■ **What the task asks**
Repeat the lines from the one containing "Task: Click the Home icon in sidebar" through the last line of the data, exactly, pictures omitted.

** Data shown follows **

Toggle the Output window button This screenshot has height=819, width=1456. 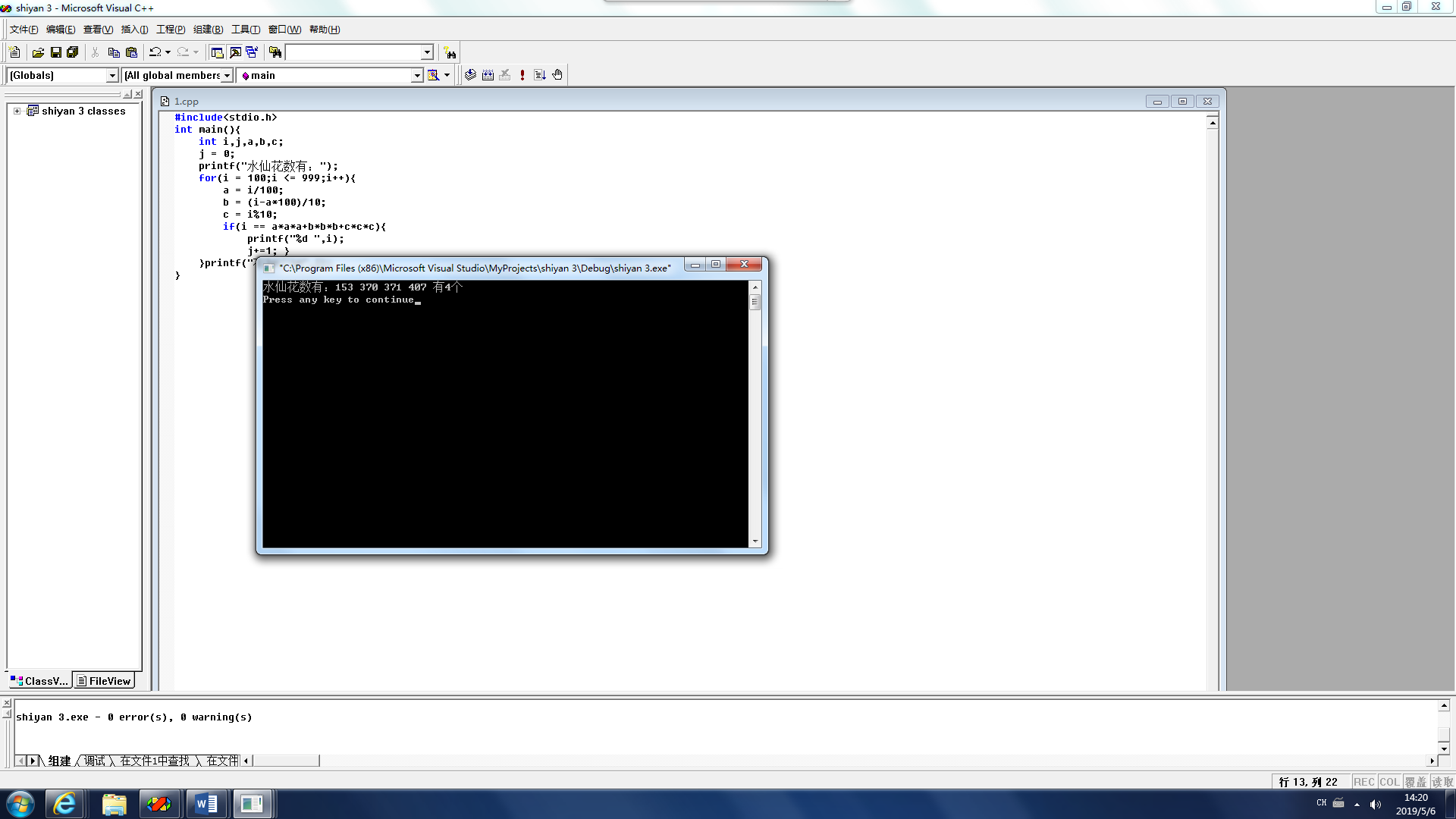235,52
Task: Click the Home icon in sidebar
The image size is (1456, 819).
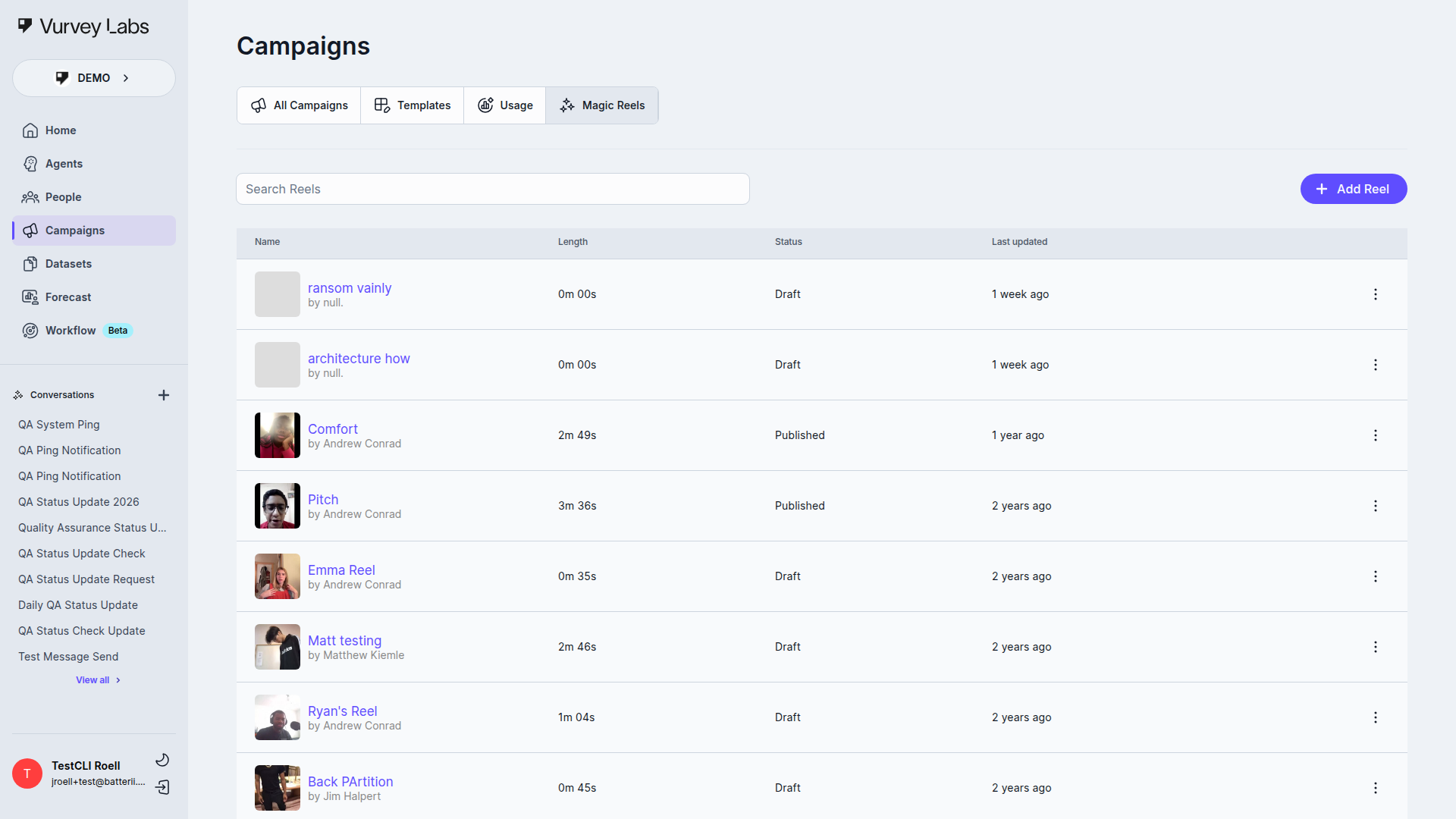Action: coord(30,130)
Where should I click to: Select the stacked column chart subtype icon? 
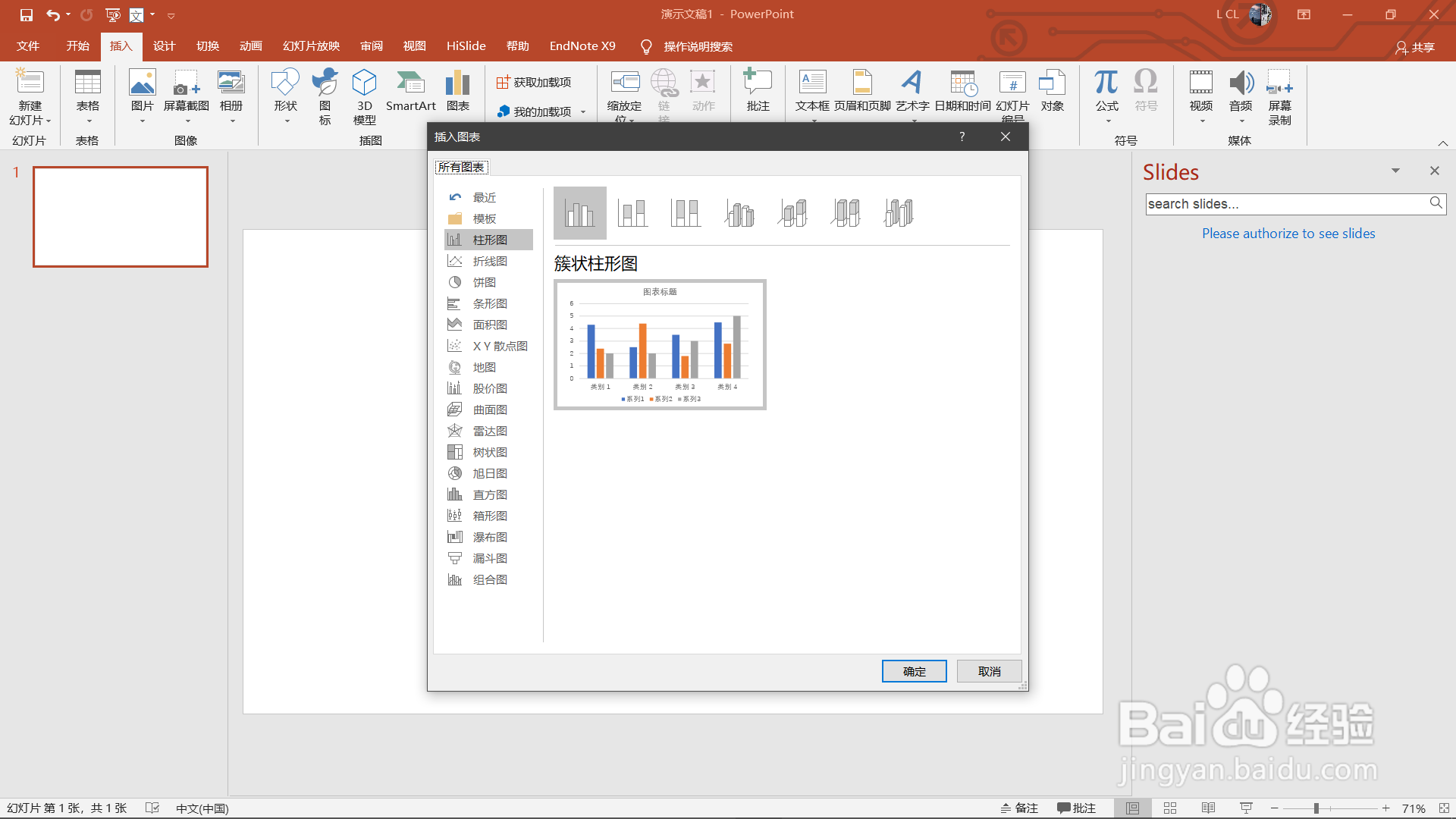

** End of Data shown **

■ **Solved exercise**
Task: Click the Home icon in sidebar
The image size is (1456, 819).
Action: coord(30,130)
Where should I click to: Select the stacked column chart subtype icon? 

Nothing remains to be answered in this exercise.